ECLI:NL:RBDHA:2023:9989
Rechtbank Den Haag
- Vereenvoudigde behandeling
- Rechtspraak.nl
Niet-ontvankelijkheid van asielaanvraag door prematuur ingediende ingebrekestelling
In deze zaak heeft de rechtbank Den Haag uitspraak gedaan over de niet-ontvankelijkheid van een asielaanvraag. Eiser, een Syrische nationaliteit, heeft op 13 juli 2022 een aanvraag tot het verlenen van een verblijfsvergunning asiel voor bepaalde tijd ingediend. De Staatssecretaris van Justitie en Veiligheid heeft de beslistermijn verlengd vanwege de inwerkingtreding van het WBV 2022/22. Eiser heeft op 17 januari 2023 verweerder in gebreke gesteld wegens het niet tijdig beslissen op zijn aanvraag en heeft op 3 februari 2023 beroep ingesteld tegen het niet tijdig nemen van een besluit.
De rechtbank heeft op basis van artikel 8:54 van de Algemene wet bestuursrecht (Awb) uitspraak gedaan zonder zitting. De rechtbank overweegt dat het niet tijdig nemen van een besluit gelijkgesteld wordt met een besluit, zoals bepaald in artikel 6:2 van de Awb. Eiser heeft zijn aanvraag ingediend op 13 juli 2022, en de wettelijke beslistermijn van zes maanden zou op 13 januari 2023 verstrijken. Echter, de staatssecretaris heeft de beslistermijn met negen maanden verlengd, wat rechtsgeldig is.
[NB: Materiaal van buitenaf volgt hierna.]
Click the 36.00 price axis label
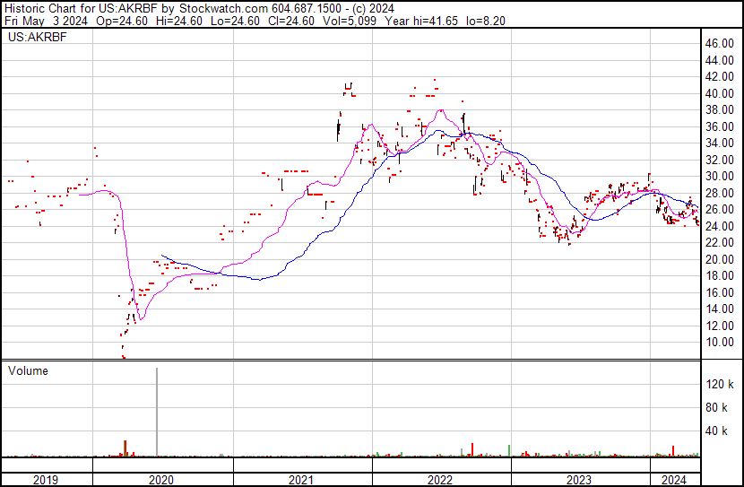 [x=720, y=126]
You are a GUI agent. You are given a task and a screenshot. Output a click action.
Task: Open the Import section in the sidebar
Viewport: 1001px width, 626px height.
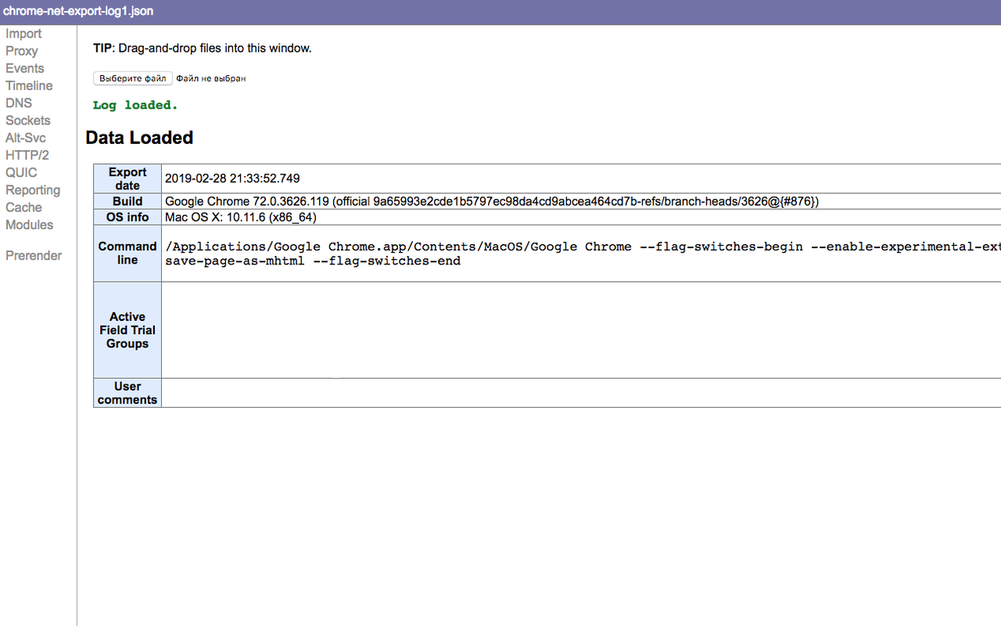(23, 34)
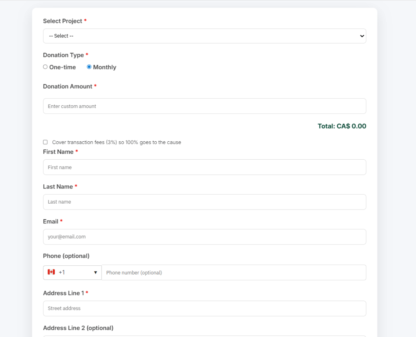Click the "Cover transaction fees (3%)" label text
The width and height of the screenshot is (416, 337).
point(116,142)

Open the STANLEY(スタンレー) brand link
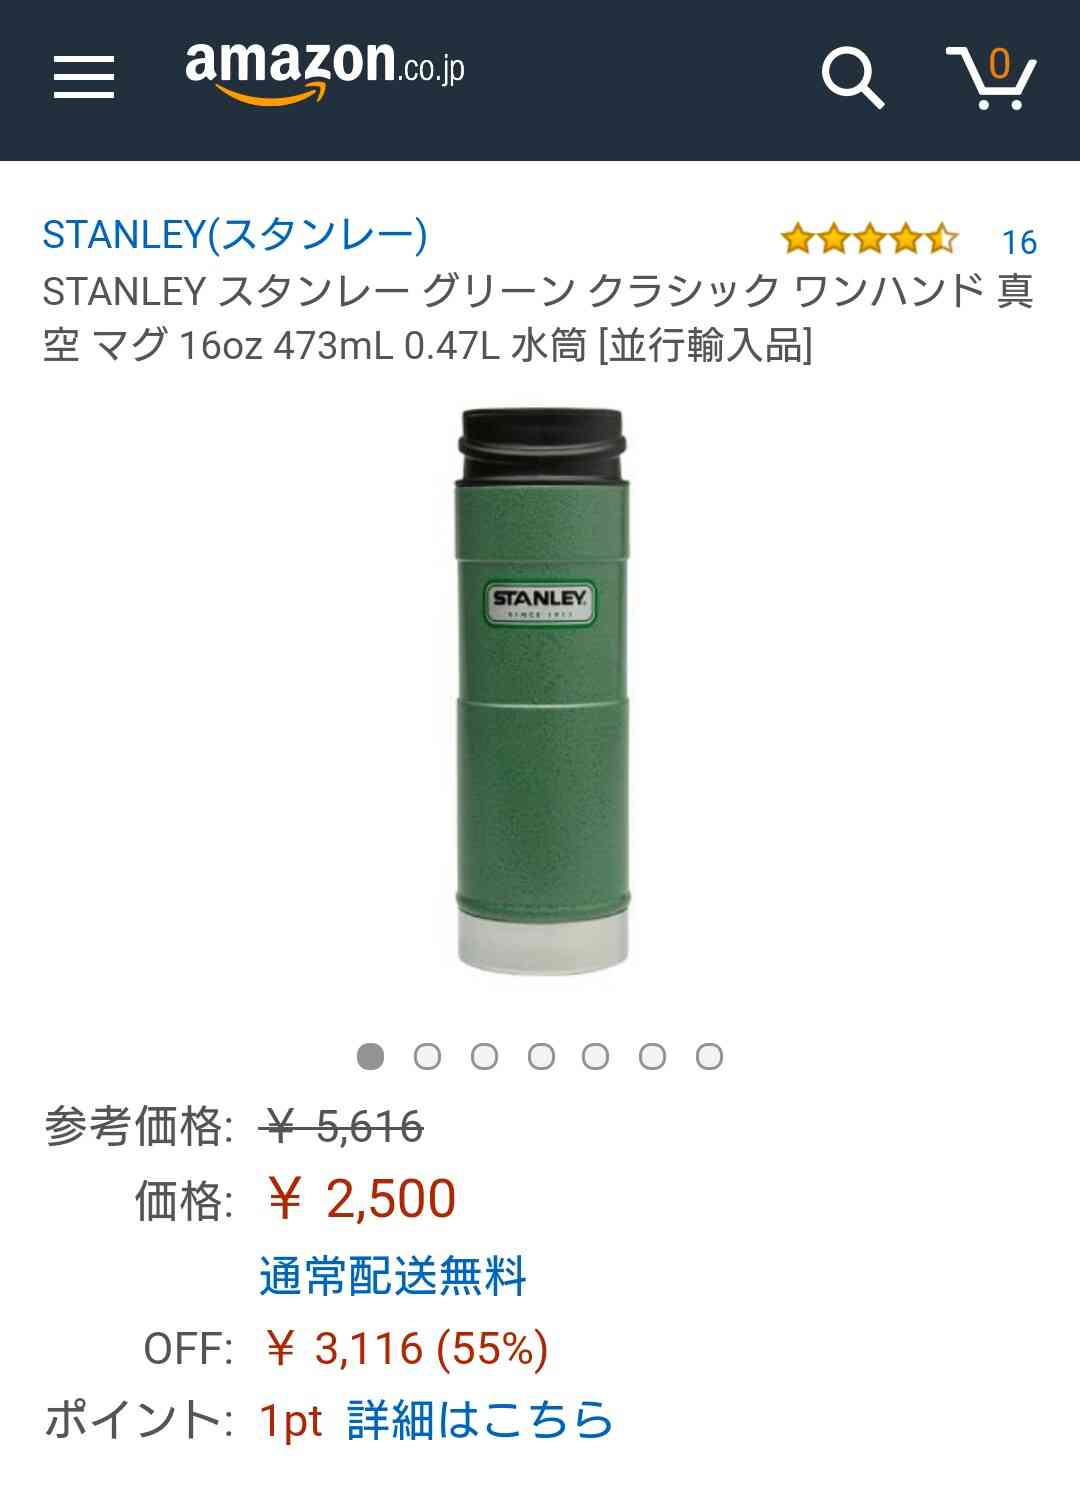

De rechtbank verwijst naar een eerdere uitspraak van 26 april 2023, waarin is geoordeeld dat de staatssecretaris voldoende aannemelijk heeft gemaakt dat er sprake was van een situatie die een verlenging rechtvaardigde.
Aangezien de verlenging van de beslistermijn rechtsgeldig is, is de ingebrekestelling van 17 januari 2023 prematuur ingediend. Hierdoor voldoet het beroep niet aan de vereisten voor het indienen van een beroep tegen het niet tijdig beslissen, zoals bedoeld in artikel 6:12, tweede lid, van de Awb. De rechtbank verklaart het beroep derhalve kennelijk niet-ontvankelijk en er bestaat geen aanleiding voor een proceskostenveroordeling.